**Excerpt:**
+ + +

They are so similarly named :)

> 
> Not on my notebook right now, grep for MEM_GOING_OFFLINE, that should be it.
> 

Got it, thanks ! But we will still need boot memory enumeration via MEMBLOCK_BOOT
to reject affected offline requests in the callback.
David Hildenbrand Jan. 13, 2020, 10:37 a.m. UTC | #8
On 13.01.20 10:50, Anshuman Khandual wrote:
> 
> 
> On 01/13/2020 02:44 PM, David Hildenbrand wrote:
>>
>>
>>> Am 13.01.2020 um 10:10 schrieb Anshuman Khandual <anshuman.khandual@arm.com>:
>>>
>>> 
>>>
>>>> On 01/10/2020 02:12 PM, David Hildenbrand wrote:
>>>>> On 10.01.20 04:09, Anshuman Khandual wrote:
>>>>> Currently there are two interfaces to initiate memory range hot removal i.e
>>>>> remove_memory() and __remove_memory() which then calls try_remove_memory().
>>>>> Platform gets called with arch_remove_memory() to tear down required kernel
>>>>> page tables and other arch specific procedures. But there are platforms
>>>>> like arm64 which might want to prevent removal of certain specific memory
>>>>> ranges irrespective of their present usage or movability properties.
>>>>
>>>> Why? Is this only relevant for boot memory? I hope so, otherwise the
>>>> arch code needs fixing IMHO.
>>>
>>> Right, it is relevant only for the boot memory on arm64 platform. But this
>>> new arch callback makes it flexible to reject any given memory range.
>>>
>>>>
>>>> If it's only boot memory, we should disallow offlining instead via a
>>>> memory notifier - much cleaner.
>>>
>>> Dont have much detail understanding of MMU notifier mechanism but from some
>>> initial reading, it seems like we need to have a mm_struct for a notifier
>>> to monitor various events on the page table. Just wondering how a physical
>>> memory range like boot memory can be monitored because it can be used both
>>> for for kernel (init_mm) or user space process at same time. Is there some
>>> mechanism we could do this ?
>>>
>>>>
>>>>>
>>>>> Current arch call back arch_remove_memory() is too late in the process to
>>>>> abort memory hot removal as memory block devices and firmware memory map
>>>>> entries would have already been removed. Platforms should be able to abort
>>>>> the process before taking the mem_hotplug_lock with mem_hotplug_begin().

+ + +

**List of tasks:**
(1) In the memory hot-removal thread, which two interfaces can initiate memory range hot removal?
(2) Duplicate everything in the memory hot-removal thread from "They are so" down to "in the callback.".
Rely only on the memory hot-removal thread above.

**Provided data:**
+ + +

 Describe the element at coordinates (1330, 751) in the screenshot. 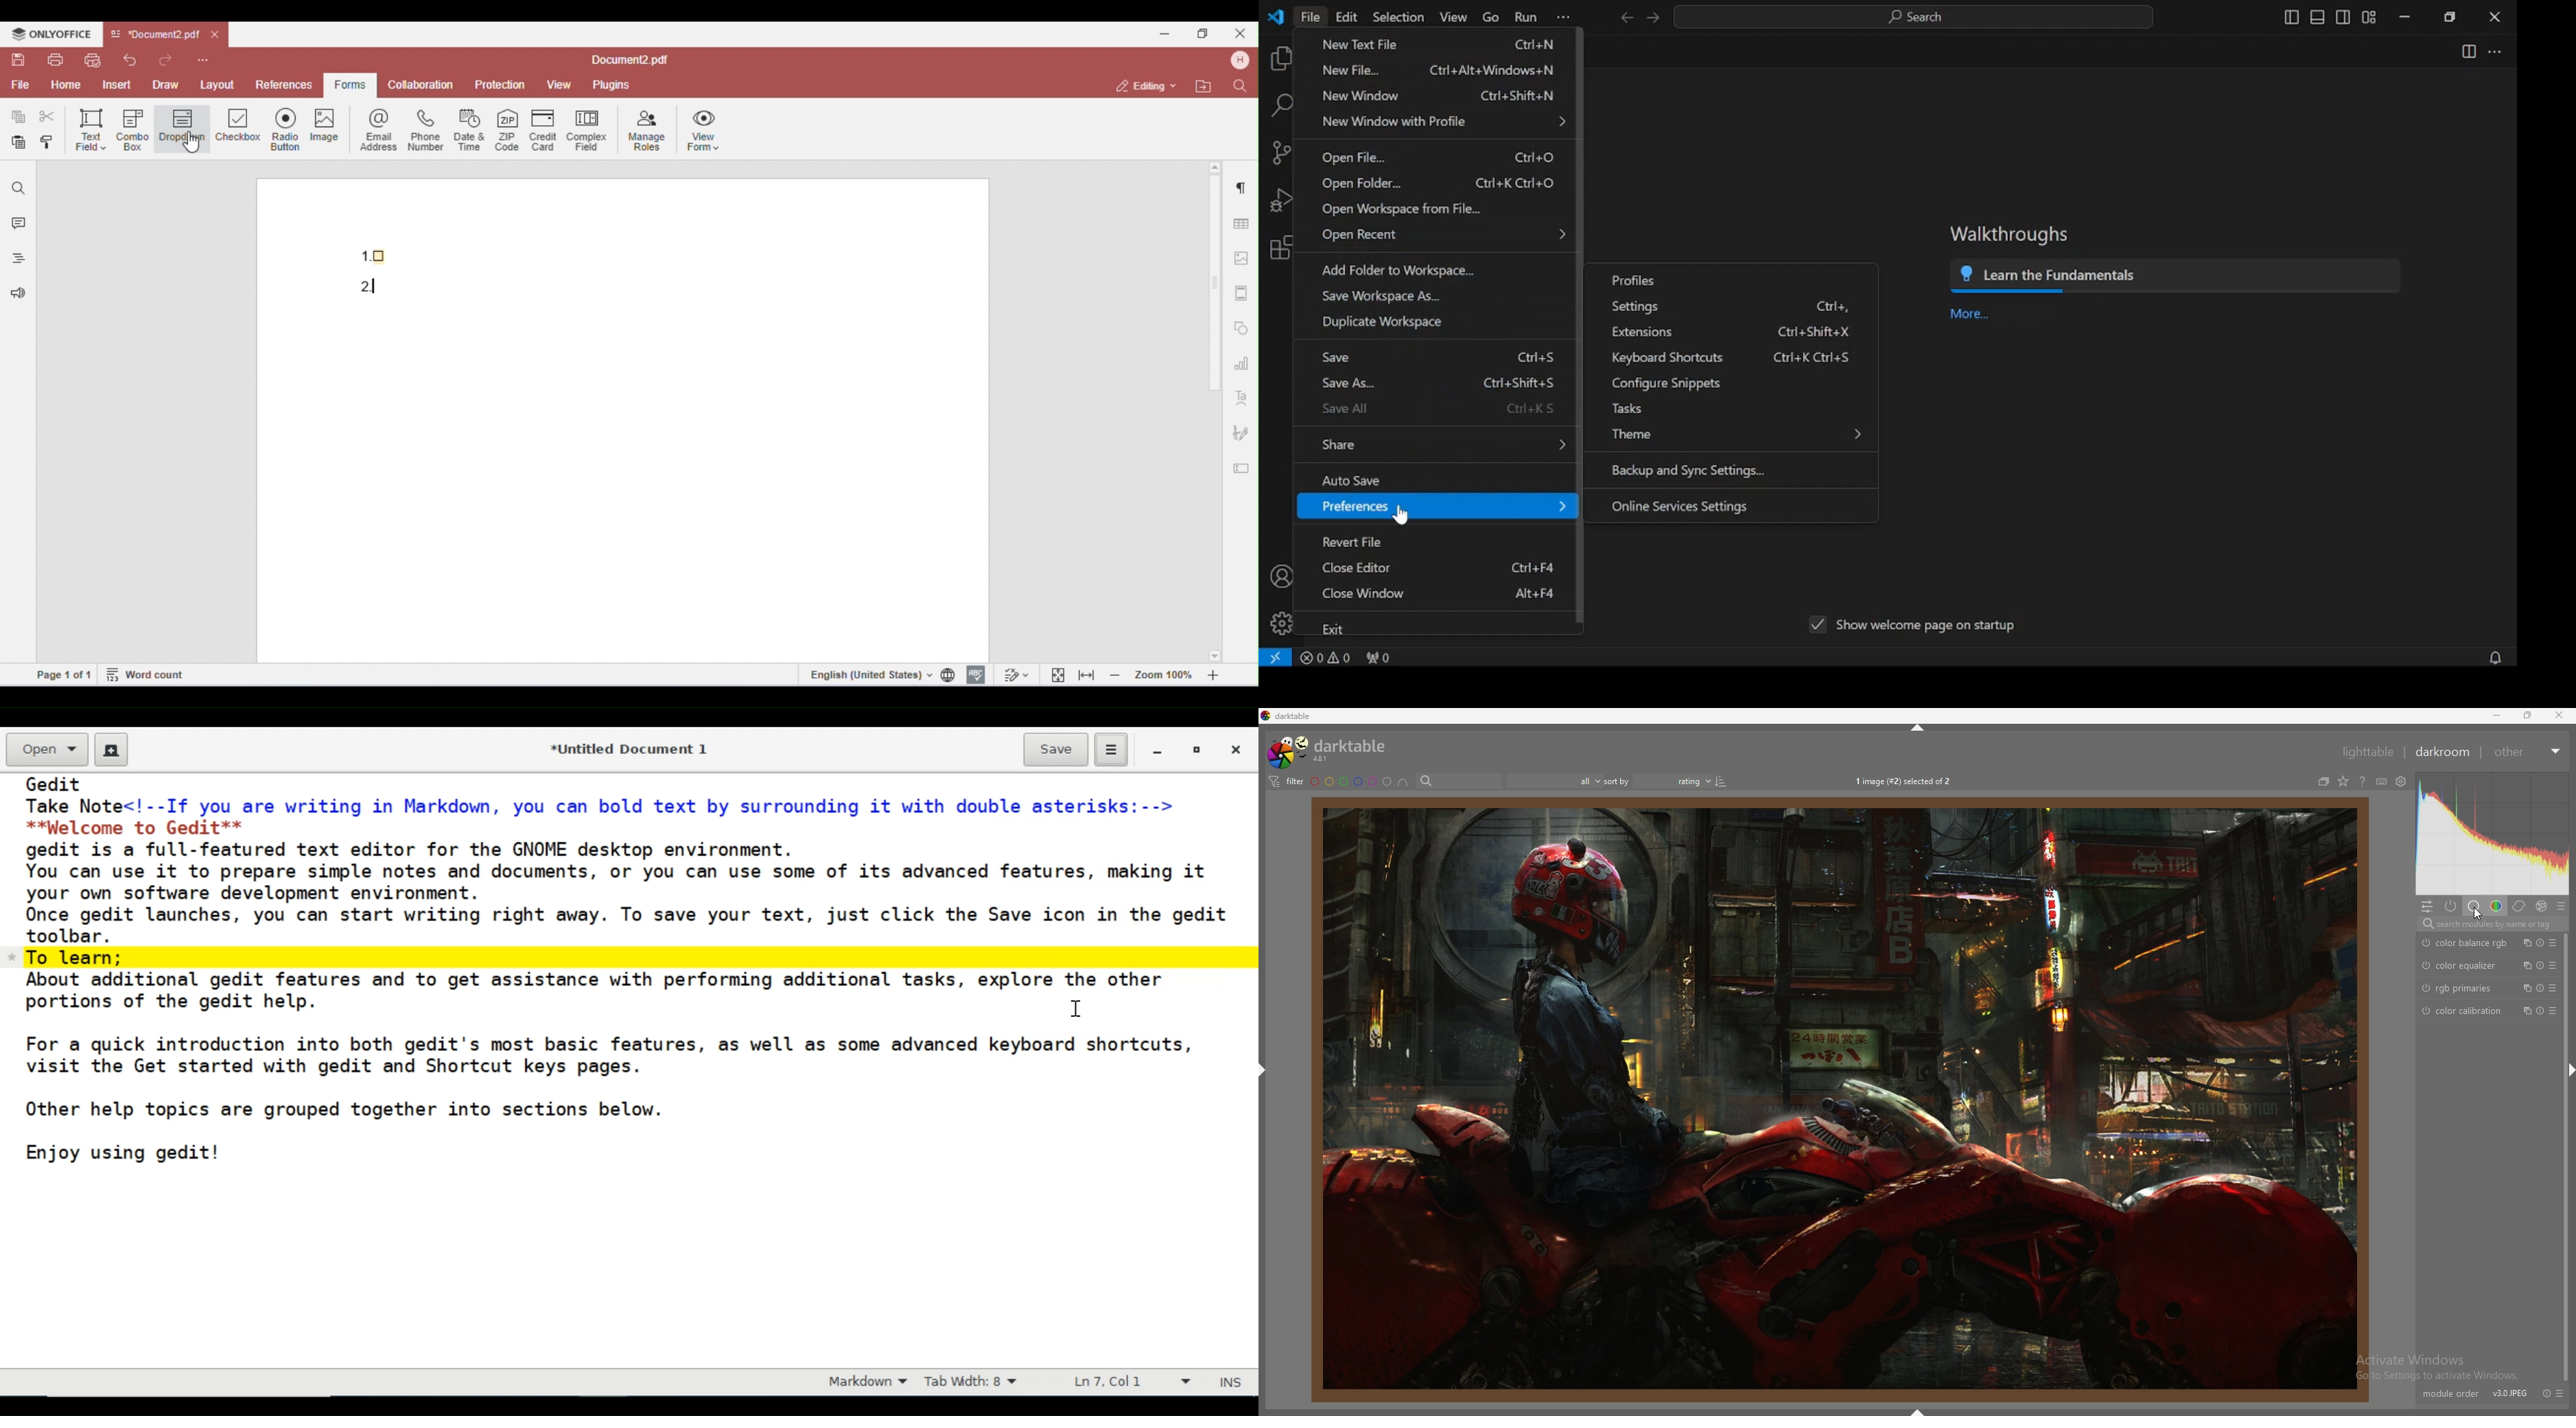

I see `darktable` at that location.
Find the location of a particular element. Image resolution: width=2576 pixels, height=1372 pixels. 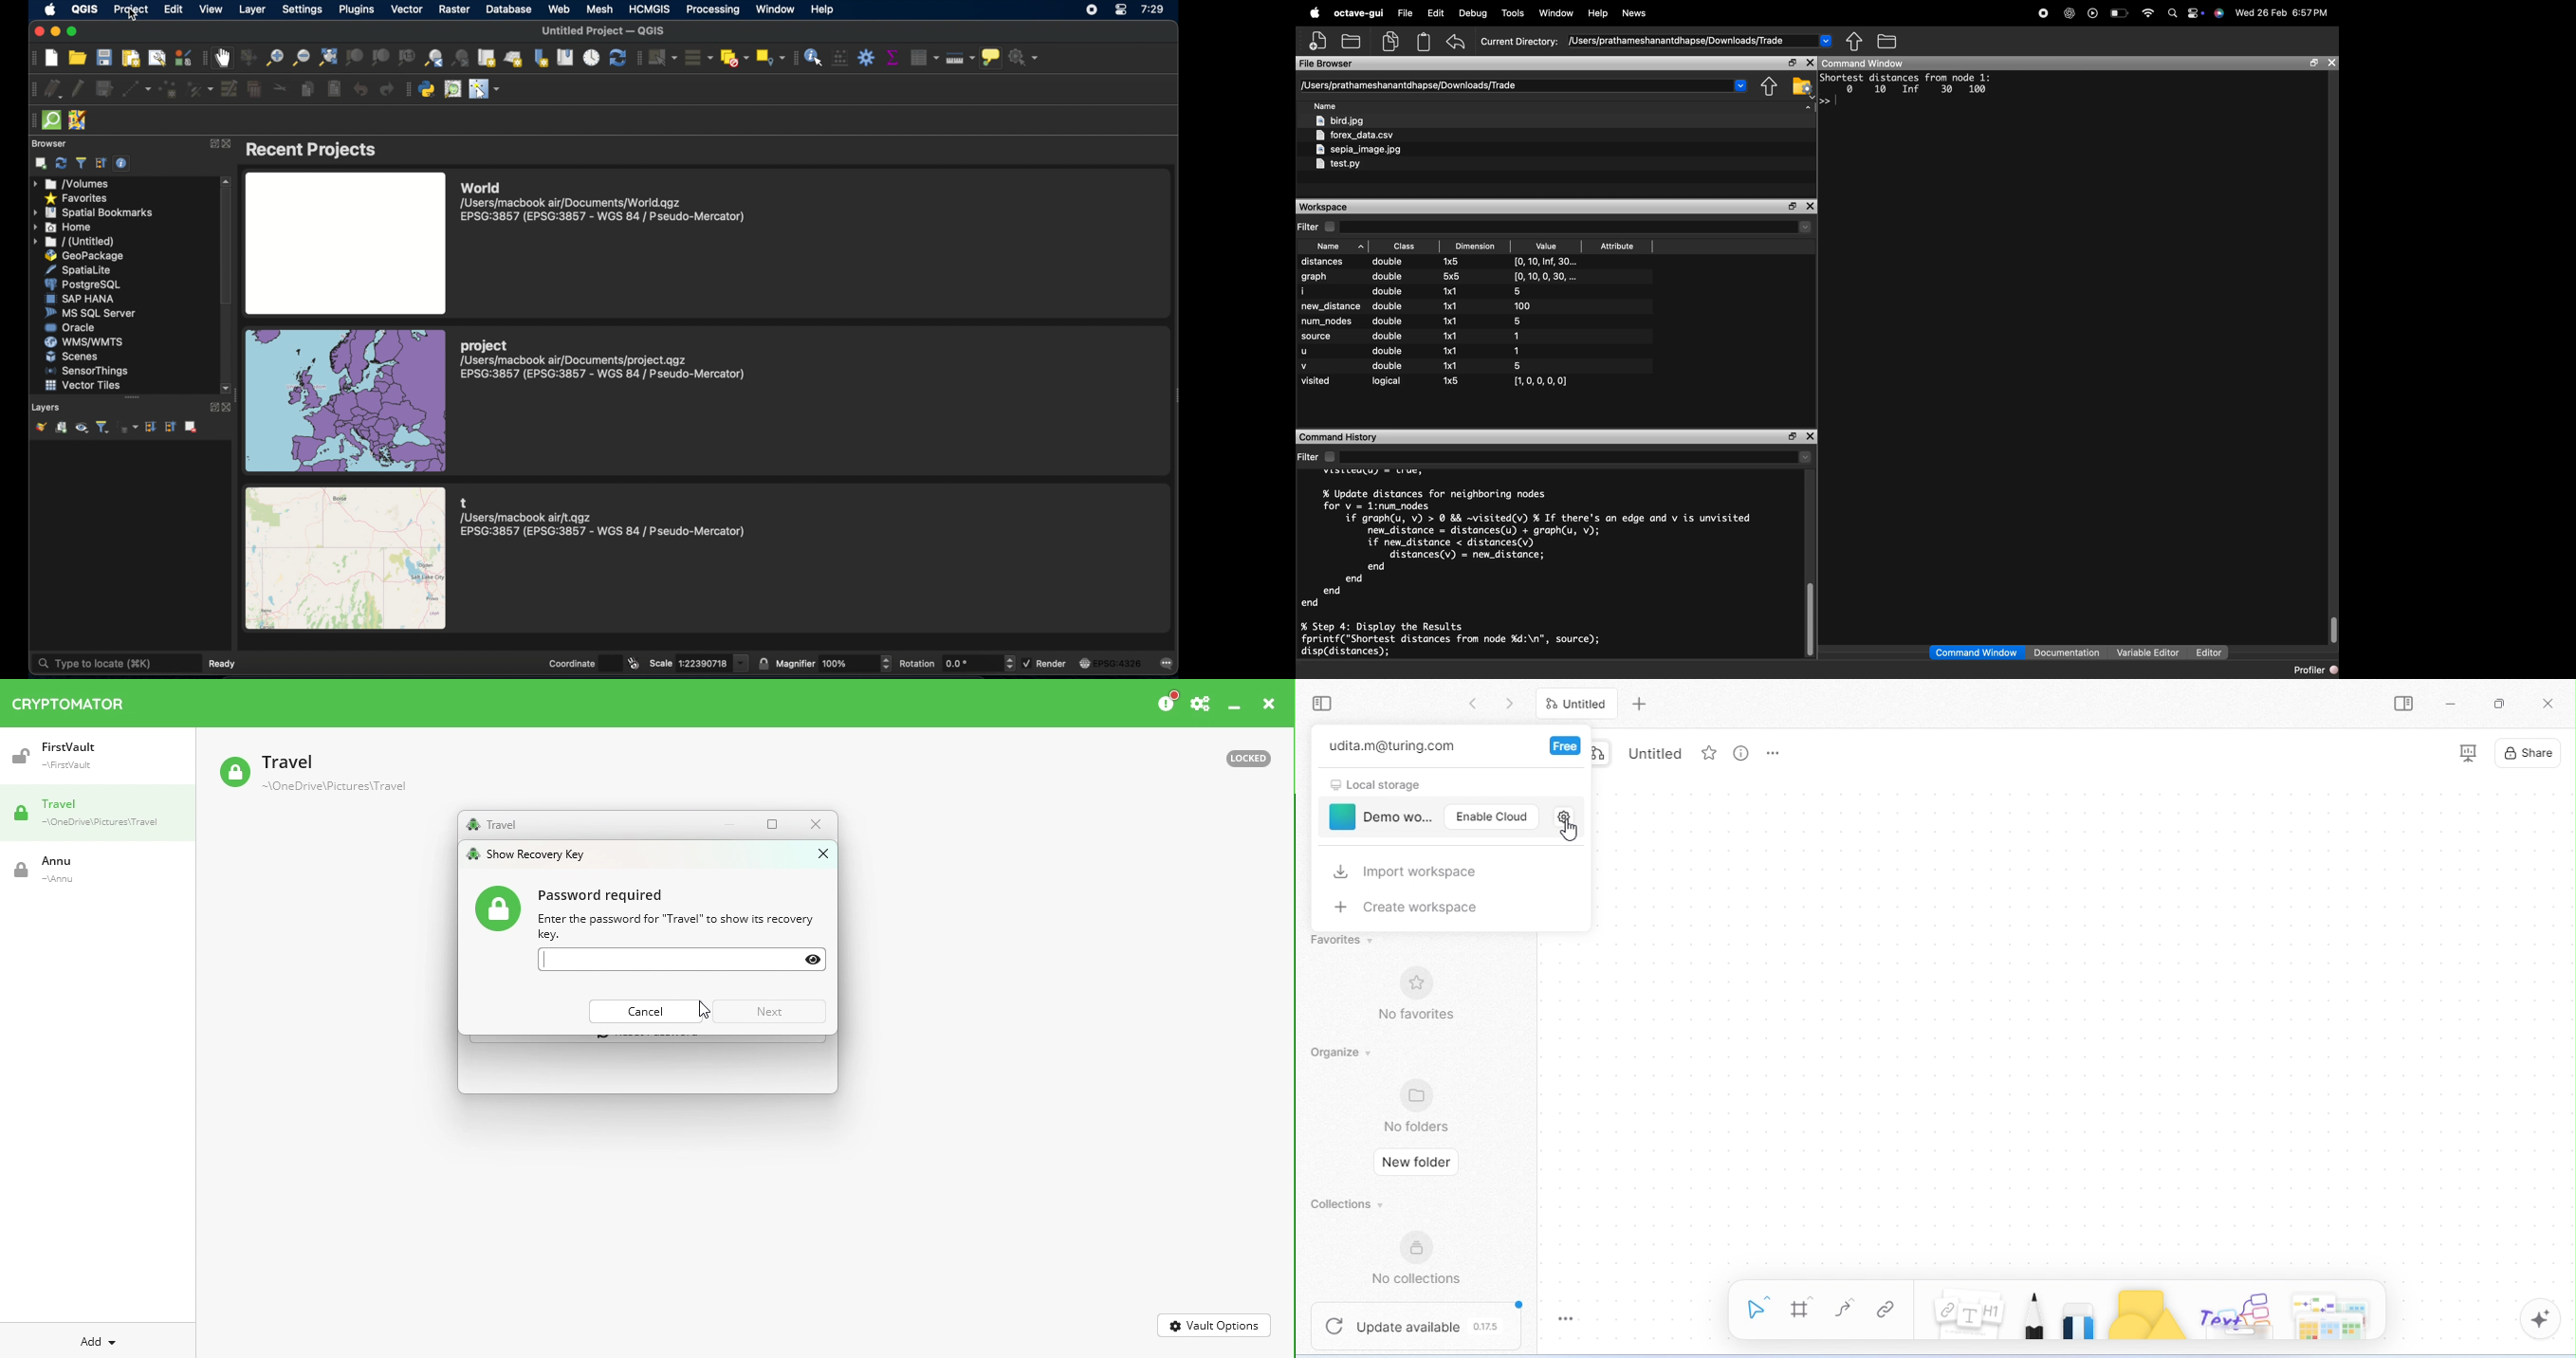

+ + +

**Results of the tasks:**
(1) remove_memory() and __remove_memory()

(2)
They are so similarly named :)

> 
> Not on my notebook right now, grep for MEM_GOING_OFFLINE, that should be it.
> 

Got it, thanks ! But we will still need boot memory enumeration via MEMBLOCK_BOOT
to reject affected offline requests in the callback.